Purchase intent and key measures are consistent with the seven-day field period data when looking at different cumulative totals. Table 4 shows combined data for the five concepts, but even for individual concepts differences are not observed. There are also no meaningful differences on demographics and habits across these four groups. This data, coupled with completion rates, suggests a four-day field period is sufficient to get stable results.

There are very few significant differences between weekday and weekend responders on key measures, demographics and habits. There are also no meaningful demographic and habit differences based on the day of the week the field launched. Key measure scores do tend to be slightly lower for Thursday launches and slightly higher for Friday launches but the differences are generally small and the same pattern is not observed for all five individual concepts. All of this suggests that field can be started any day of the week.

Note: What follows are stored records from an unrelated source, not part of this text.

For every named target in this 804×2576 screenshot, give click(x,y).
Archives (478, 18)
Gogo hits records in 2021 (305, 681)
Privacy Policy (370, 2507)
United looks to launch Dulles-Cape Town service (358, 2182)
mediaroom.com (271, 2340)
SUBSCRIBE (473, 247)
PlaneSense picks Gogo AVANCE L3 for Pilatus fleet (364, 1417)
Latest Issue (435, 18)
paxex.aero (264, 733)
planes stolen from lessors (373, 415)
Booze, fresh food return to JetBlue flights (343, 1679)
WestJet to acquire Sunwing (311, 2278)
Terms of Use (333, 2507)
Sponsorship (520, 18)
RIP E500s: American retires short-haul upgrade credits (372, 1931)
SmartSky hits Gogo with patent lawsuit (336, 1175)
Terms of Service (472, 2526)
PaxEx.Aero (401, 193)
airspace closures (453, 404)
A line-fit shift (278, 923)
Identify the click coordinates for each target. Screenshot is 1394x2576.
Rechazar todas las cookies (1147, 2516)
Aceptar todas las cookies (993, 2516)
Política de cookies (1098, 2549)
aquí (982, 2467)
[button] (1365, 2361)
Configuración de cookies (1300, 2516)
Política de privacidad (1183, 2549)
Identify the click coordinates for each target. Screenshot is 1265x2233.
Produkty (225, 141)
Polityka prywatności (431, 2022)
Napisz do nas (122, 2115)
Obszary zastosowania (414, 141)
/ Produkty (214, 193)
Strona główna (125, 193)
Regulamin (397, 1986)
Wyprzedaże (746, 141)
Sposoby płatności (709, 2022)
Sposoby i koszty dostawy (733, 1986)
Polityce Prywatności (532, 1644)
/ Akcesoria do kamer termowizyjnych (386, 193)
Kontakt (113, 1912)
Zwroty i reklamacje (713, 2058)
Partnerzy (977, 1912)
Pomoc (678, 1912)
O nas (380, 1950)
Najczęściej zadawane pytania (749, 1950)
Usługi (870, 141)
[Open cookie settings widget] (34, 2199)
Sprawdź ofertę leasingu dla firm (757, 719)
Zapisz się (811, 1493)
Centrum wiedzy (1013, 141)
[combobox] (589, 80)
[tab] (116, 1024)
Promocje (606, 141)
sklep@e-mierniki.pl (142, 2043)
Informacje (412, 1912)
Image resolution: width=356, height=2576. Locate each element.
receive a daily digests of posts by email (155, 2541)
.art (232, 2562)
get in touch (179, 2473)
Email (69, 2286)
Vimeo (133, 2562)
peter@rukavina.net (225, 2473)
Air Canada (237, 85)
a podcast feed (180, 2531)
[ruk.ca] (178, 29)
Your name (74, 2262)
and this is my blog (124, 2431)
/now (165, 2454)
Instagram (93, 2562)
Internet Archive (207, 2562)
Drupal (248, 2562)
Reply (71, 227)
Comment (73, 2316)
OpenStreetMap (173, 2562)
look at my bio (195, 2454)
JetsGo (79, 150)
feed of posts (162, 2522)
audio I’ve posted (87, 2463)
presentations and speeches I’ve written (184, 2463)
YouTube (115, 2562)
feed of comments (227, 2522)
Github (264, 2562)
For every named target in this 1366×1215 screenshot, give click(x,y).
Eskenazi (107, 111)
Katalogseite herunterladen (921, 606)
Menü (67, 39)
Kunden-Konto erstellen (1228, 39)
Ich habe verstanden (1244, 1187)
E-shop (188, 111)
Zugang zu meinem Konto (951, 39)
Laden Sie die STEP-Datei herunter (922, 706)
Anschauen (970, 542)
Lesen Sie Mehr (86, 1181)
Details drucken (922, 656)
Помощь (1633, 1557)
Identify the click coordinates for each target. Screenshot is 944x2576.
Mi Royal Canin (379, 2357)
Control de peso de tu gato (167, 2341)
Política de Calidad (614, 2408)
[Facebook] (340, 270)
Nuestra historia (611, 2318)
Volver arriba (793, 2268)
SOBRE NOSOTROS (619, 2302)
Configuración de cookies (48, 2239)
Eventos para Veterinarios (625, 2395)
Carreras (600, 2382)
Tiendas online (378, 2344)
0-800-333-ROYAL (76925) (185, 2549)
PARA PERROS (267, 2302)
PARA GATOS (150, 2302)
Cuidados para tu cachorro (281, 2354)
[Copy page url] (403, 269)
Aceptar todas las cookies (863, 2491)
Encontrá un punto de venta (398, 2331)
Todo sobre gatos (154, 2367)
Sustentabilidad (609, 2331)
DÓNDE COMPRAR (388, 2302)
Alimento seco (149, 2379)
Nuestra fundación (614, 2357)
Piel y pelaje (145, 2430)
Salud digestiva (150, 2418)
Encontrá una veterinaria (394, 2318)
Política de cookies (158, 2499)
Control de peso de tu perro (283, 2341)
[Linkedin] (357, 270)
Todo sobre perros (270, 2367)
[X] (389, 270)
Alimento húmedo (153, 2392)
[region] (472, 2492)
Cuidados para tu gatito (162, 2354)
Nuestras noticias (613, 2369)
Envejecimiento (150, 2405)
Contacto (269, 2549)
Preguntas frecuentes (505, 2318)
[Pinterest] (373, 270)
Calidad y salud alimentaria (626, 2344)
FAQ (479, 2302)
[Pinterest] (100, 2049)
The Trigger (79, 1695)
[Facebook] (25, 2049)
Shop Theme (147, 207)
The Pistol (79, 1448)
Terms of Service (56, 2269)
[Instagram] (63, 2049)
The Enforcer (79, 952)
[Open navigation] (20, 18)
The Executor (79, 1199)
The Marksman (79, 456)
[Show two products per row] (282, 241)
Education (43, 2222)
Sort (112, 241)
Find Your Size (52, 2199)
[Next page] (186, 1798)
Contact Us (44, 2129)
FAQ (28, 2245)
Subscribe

Based on this research-on-research, a four-day field period will yield stable results. This leads to more representative samples and ultimately more accurate data and business decisions. The day field launches does not appear to impact data, so there is no need to launch on a consistent day of the week. There is also no need to include both weekends and weekdays in the field period since there are no differences between the two.

Research rigor

It is important as an industry that research design decisions are backed up by research rigor. The introduction of new technologies presents an ever-changing dynamic to the ways that surveys are conducted. To that end, there will always be a need to create better, faster and more efficient methods of gathering and analyzing data. Following best practices and continuing to strive for perfection in survey and study design results in better quality that will allow researchers to have confidence in their business decisions.